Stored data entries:
============================================================

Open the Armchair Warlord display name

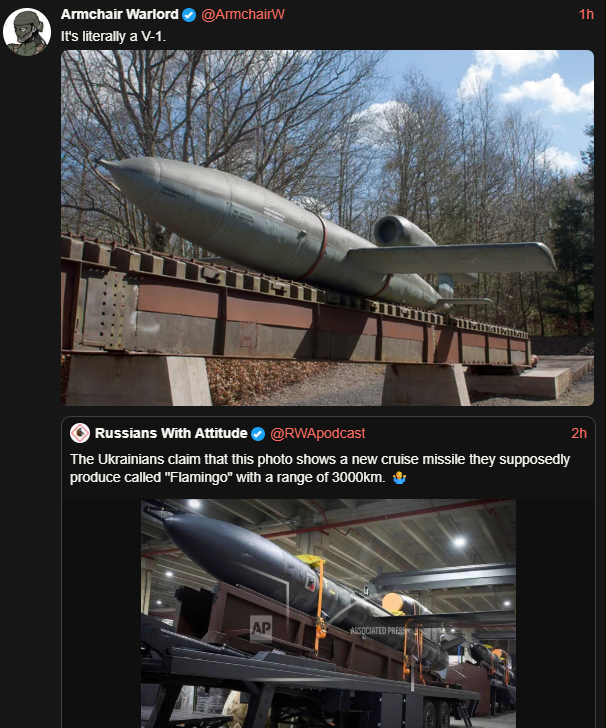point(120,14)
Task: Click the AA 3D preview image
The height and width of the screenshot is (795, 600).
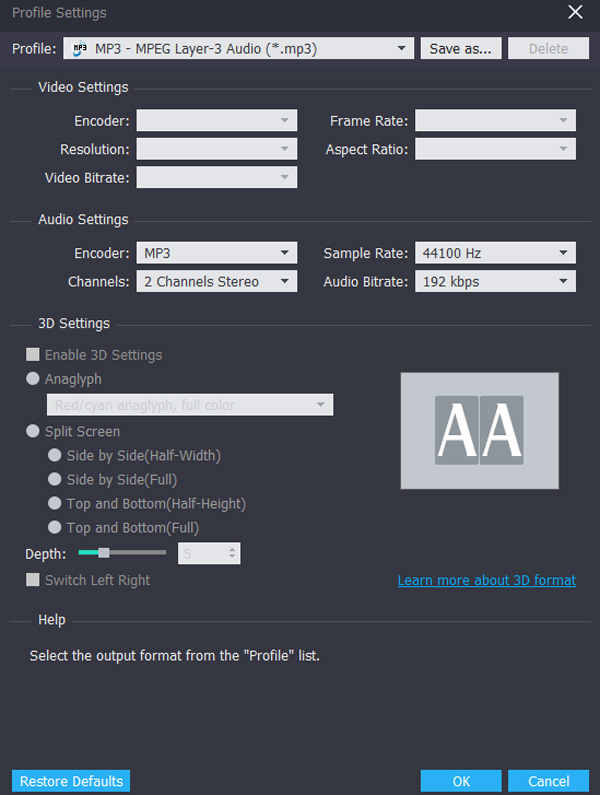Action: point(479,431)

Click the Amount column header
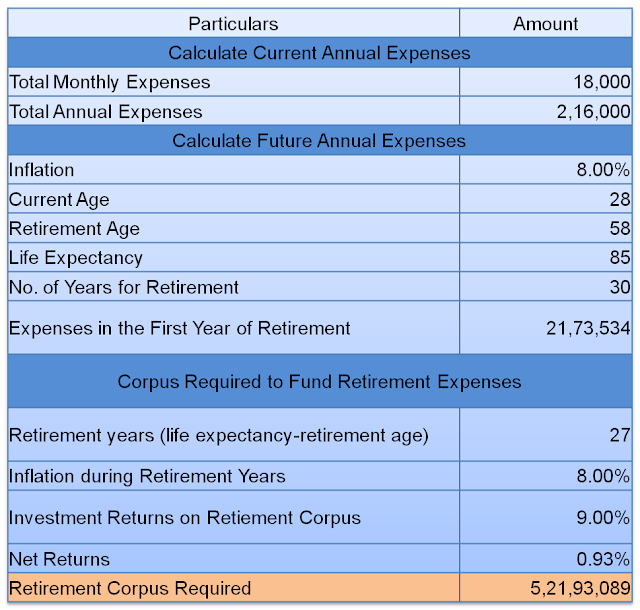coord(546,23)
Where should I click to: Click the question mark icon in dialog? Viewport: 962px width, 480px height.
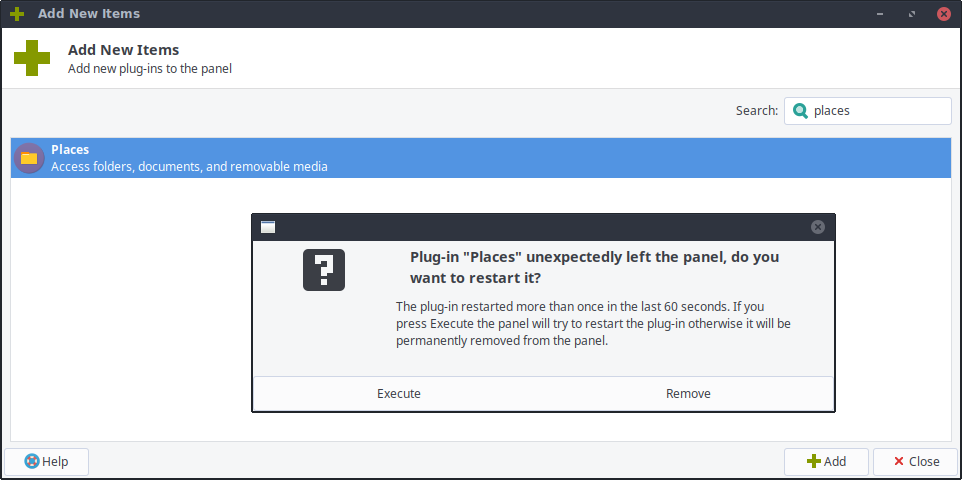point(324,270)
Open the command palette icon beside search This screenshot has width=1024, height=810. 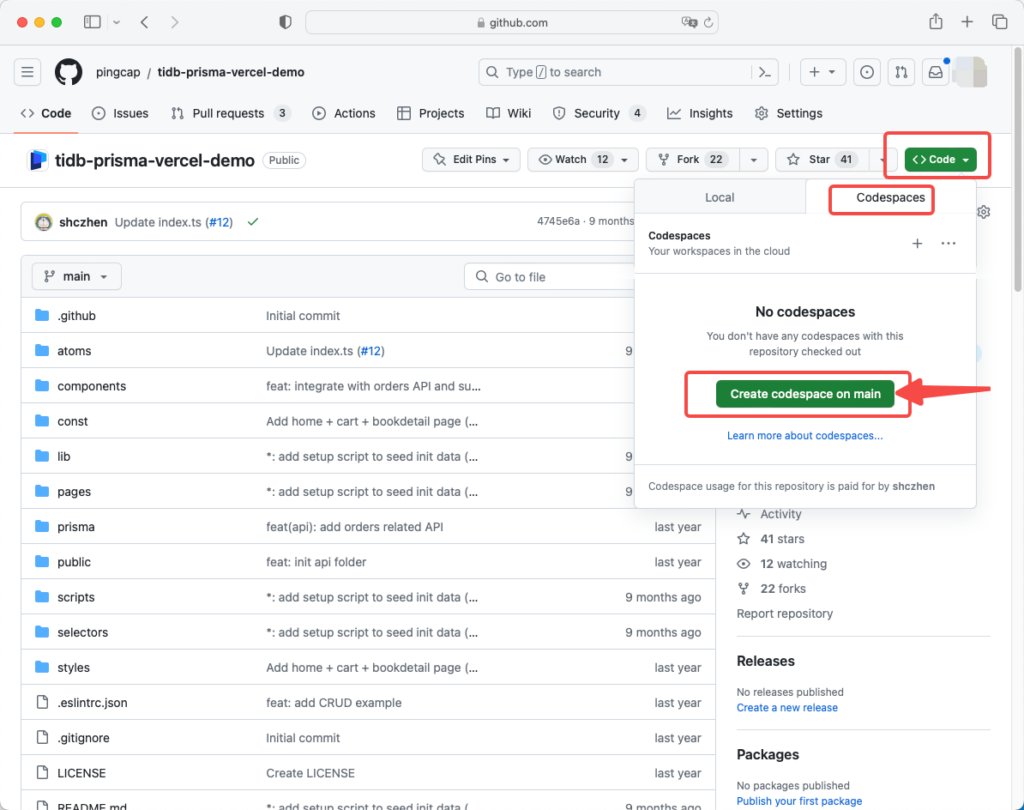pos(763,72)
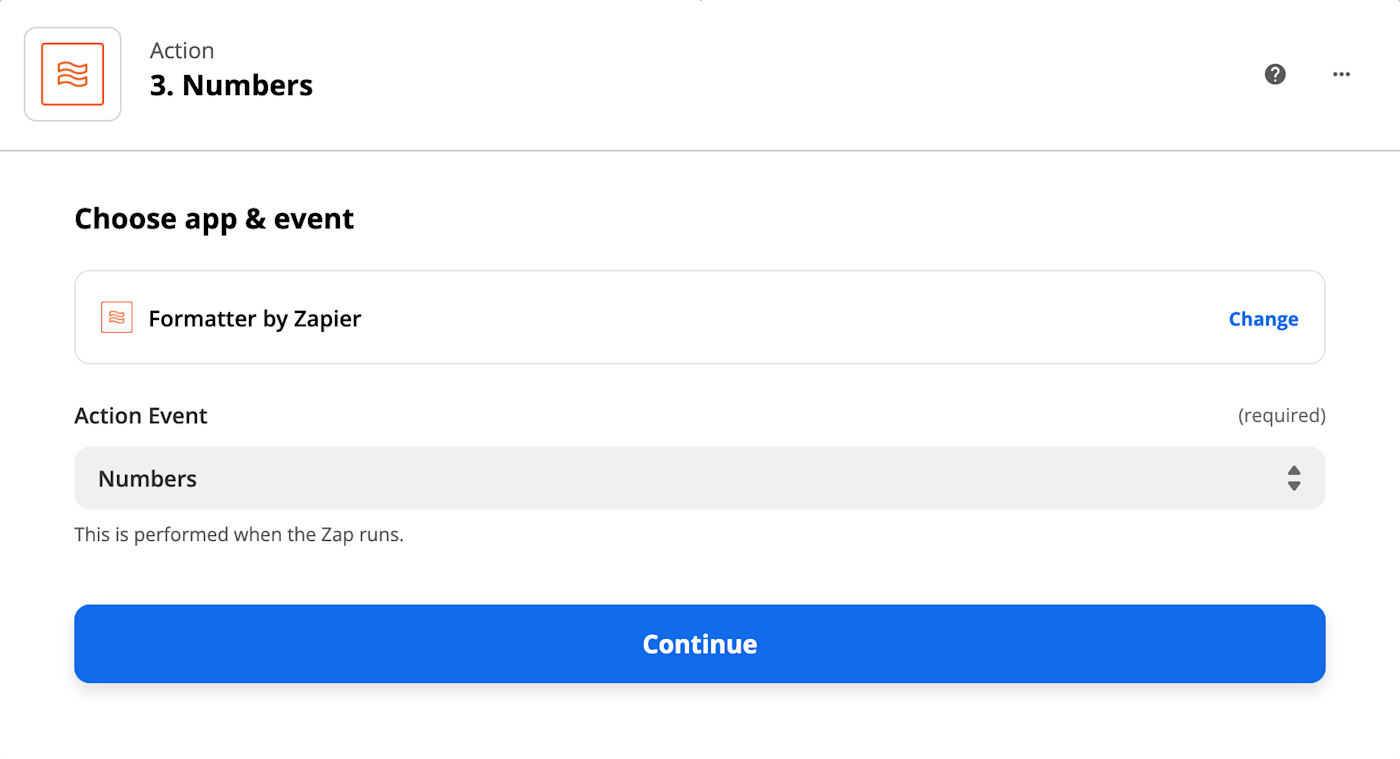1400x759 pixels.
Task: Open the Action Event dropdown showing Numbers
Action: (x=699, y=478)
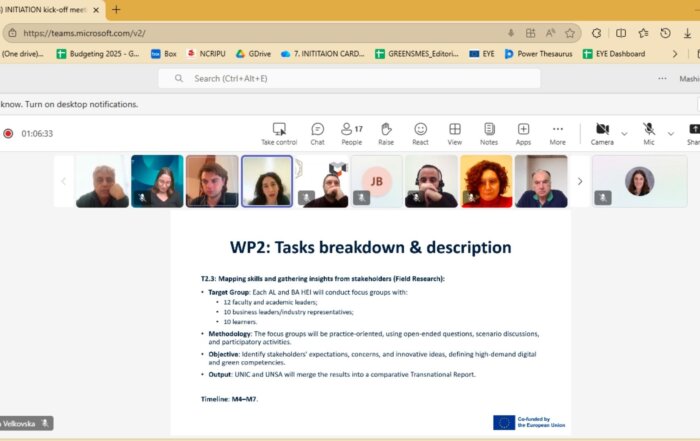Toggle the Mic mute button

649,129
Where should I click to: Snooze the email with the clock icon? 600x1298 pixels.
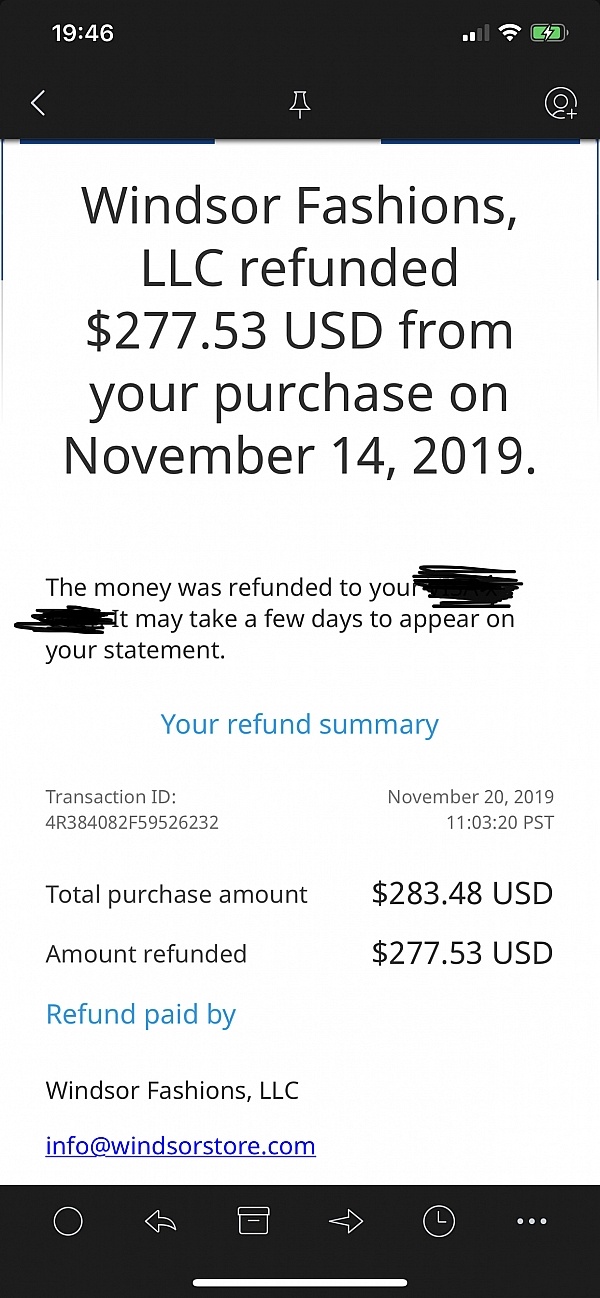439,1221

============================================================

- _Task objective_: Each line from the one holding "Where should I click to: Snooze" through the final line of the data needs to be transcribed exactly. Include both ends, skip the pictures, and add nothing.

- _Solution to the problem_:
Where should I click to: Snooze the email with the clock icon? 600x1298 pixels.
439,1221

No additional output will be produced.